* Übungstext:
▼

Meinung Wieder alles “freiwillig” – Lauterbachs Kampagne für die digitale Patientenakte
Sanktionen für Arztpraxen, die sich nicht umfassend an der Digitalisierung beteiligen
Außerdem hapere es mit der Digitalisierung und der “überbordenden” Bürokratie, erklärte Gassen im Interview. Die Digitalisierung sei zwar grundsätzlich “eine tolle Unterstützung”, aber da sie nicht funktioniere, werde sie weder von den Praxen noch von den Patienten positiv aufgenommen. Dazu gehe man auch noch mit Sanktionen gegen die Praxen vor, “die auf die digitalen Angebote nicht genügend zurückgreifen”.

▲

* Bereitgestellte Zeilen:
▼

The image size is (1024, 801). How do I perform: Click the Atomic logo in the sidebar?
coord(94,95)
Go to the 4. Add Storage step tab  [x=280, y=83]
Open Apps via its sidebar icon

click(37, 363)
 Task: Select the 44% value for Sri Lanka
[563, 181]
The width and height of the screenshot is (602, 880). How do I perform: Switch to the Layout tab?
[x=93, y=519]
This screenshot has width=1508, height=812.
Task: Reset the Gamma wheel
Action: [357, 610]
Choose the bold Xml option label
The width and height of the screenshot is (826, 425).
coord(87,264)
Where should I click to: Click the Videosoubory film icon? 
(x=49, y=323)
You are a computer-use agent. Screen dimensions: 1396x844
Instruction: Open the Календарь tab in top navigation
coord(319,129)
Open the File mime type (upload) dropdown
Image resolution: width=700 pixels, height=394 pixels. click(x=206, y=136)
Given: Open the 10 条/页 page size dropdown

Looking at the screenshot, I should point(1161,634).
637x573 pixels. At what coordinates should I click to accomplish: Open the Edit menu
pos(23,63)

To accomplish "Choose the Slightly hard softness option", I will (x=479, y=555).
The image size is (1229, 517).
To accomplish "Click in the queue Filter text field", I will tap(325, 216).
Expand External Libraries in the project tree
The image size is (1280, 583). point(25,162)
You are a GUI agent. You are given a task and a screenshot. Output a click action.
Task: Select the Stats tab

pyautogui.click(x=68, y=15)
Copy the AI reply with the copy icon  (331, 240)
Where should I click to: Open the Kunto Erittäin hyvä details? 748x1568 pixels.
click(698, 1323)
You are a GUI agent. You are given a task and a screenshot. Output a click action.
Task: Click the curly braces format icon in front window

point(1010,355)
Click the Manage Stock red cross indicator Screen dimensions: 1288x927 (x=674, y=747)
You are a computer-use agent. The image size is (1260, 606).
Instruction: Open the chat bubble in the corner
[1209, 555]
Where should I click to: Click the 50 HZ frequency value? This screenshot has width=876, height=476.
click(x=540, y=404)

▲

* Aufgabe: Bitte nenne, als was Gassen die Digitalisierung laut Übungstext grundsätzlich bezeichnet.

* Ergebnis: Als „eine tolle Unterstützung“.